CyberArk SECRET-SEN Exam Questions

Question 6 of 60

An application is having authentication issues when trying to securely retrieve credential’s from the Vault using the CCP webservices RESTAPI. CyberArk Support advised that further debugging should be enabled on the CCP server to output a trace file to review detailed logs to help isolate the problem.
What best describes how to enable debug for CCP?

A.

Edit web.config. change the “AIMWebServiceTrace” value, restart Windows Web Server (IIS)

B.

In the PVWA, go to the Applications tab, select the Application in question, go to Options > Logging and choose Debug.

C.

From the command line, run appprvmgr.exe update_config logging=debug.

D.

Edit the basic_appprovider.conf, change the “AIMWebServiceTrace" value, and restart the provider.

Question 7 of 60

When working with Credential Providers in a Privileged Cloud setting, what is a special consideration?

A.

If there are installation issues, troubleshooting may need to involve the Privileged Cloud support team.

B.

Credential Providers are not supported in a Privileged Cloud setting.

C.

The AWS Cloud account number must be defined in the file main_appprovider.conf. <platform>.<version> found in the AppProviderConf Safe.

D.

Debug logging for Credential Providers deployed in a Privileged Cloud setting can inadvertently exhaust available disk space.

Question 8 of 60

While retrieving a secret through REST, the secret retrieval fails to find a matching secret. You know the secret onboarding process was completed, the secret is in the expected safe with the expected object name, and the CCP is able to provide secrets to other applications.
What is the most likely cause for this issue?

A.

The application ID or Application Provider does not have the correct permissions on the safe.

B.

The client certificate fingerprint is not trusted.

C.

The service account running the application does not have the correct permissions on the safe.

D.

The OS user does not have the correct permissions on the safe

Question 9 of 60

You are setting up a Kubernetes integration with Conjur.

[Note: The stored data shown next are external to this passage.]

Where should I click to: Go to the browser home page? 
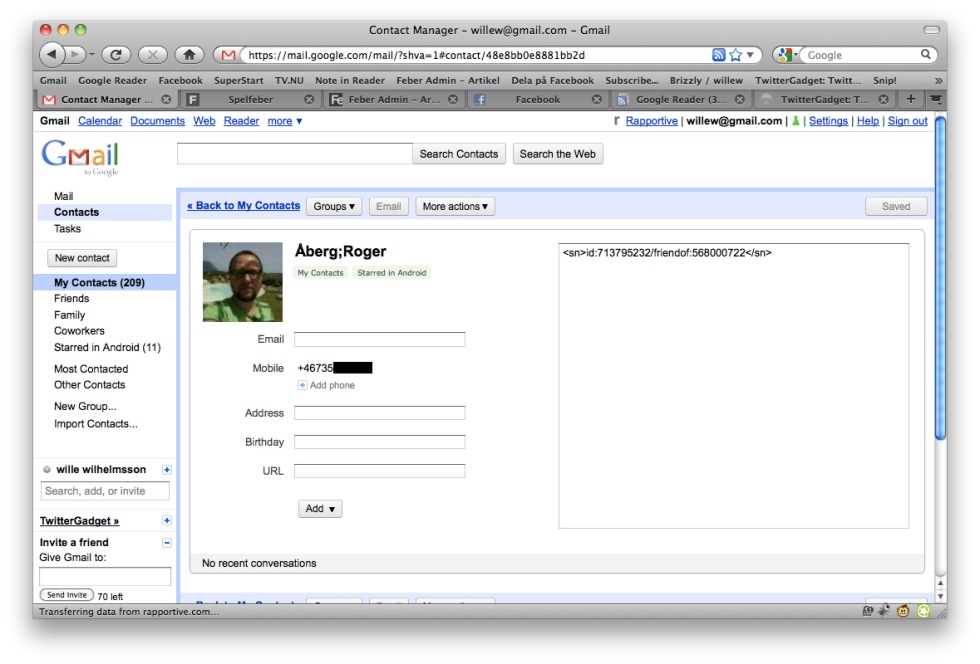click(187, 55)
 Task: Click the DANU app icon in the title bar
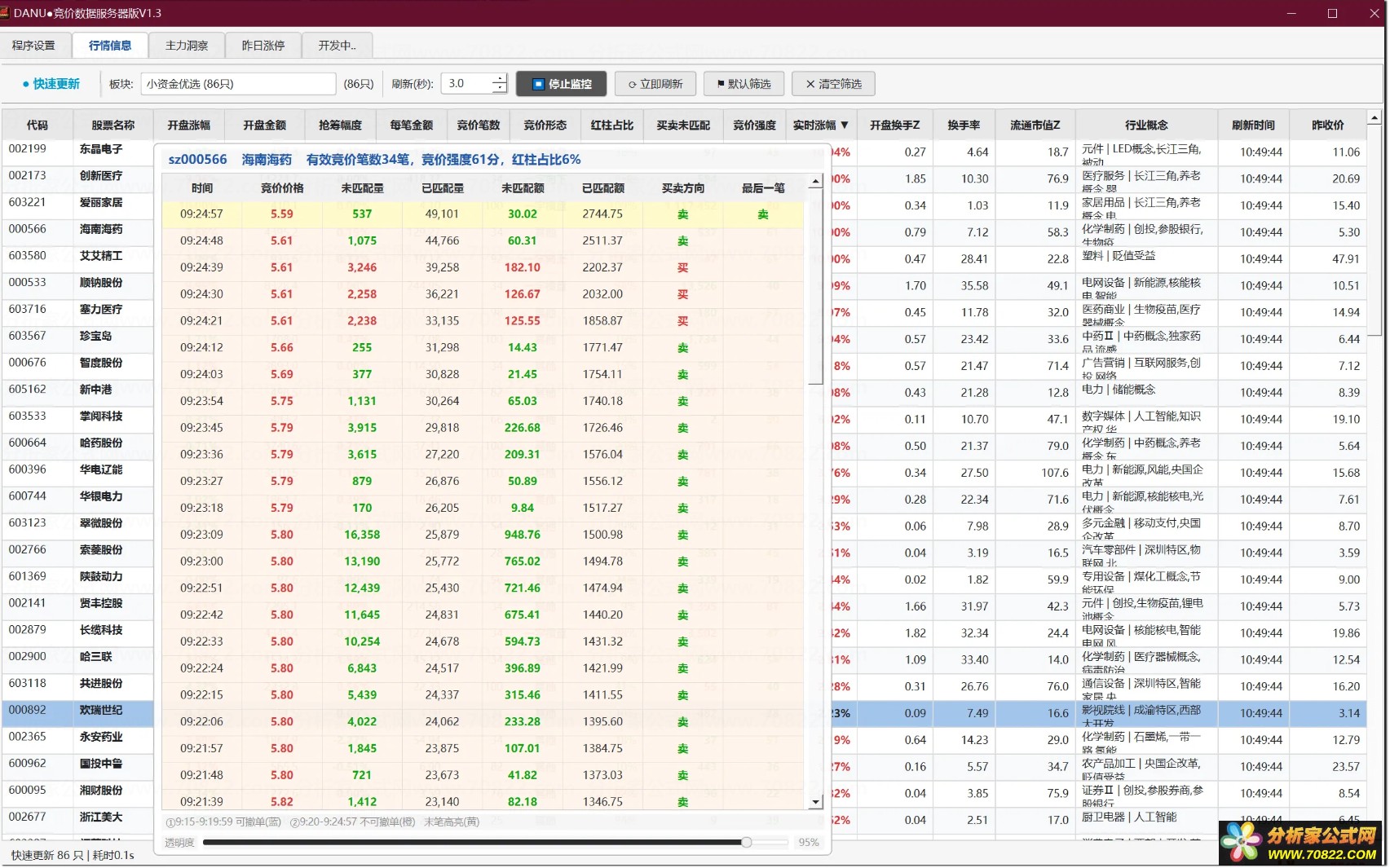[x=5, y=13]
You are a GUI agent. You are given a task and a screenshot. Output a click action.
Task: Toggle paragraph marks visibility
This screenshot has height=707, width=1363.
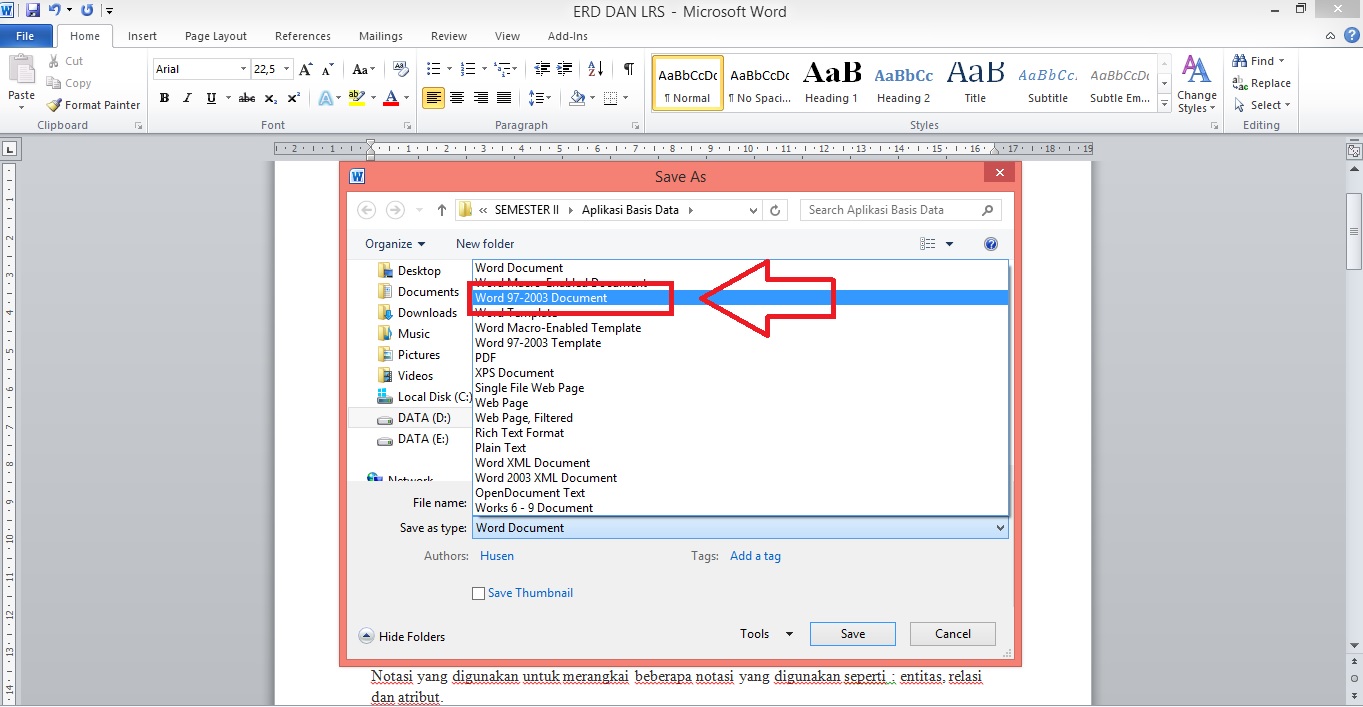click(x=626, y=68)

With performance as the key deciding factor, namespace and serviceaccount will be used as identity characteristics.
Which authentication method should you choose?

A.

JWT-based authentication

B.

Certificate-based authentication

C.

API key authentication

D.

OpenID Connect (O|DC) authentication

Question 10 of 60

When attempting to retrieve a credential, you receive an error 401 – Malformed Authorization Token.
What is the cause of the issue?

A.

The token is not correctly encoded.

B.

The token you are trying to retrieve does not exist.

C.

The host does not have access to the credential with the current token.

D.

The credential has not been initialized.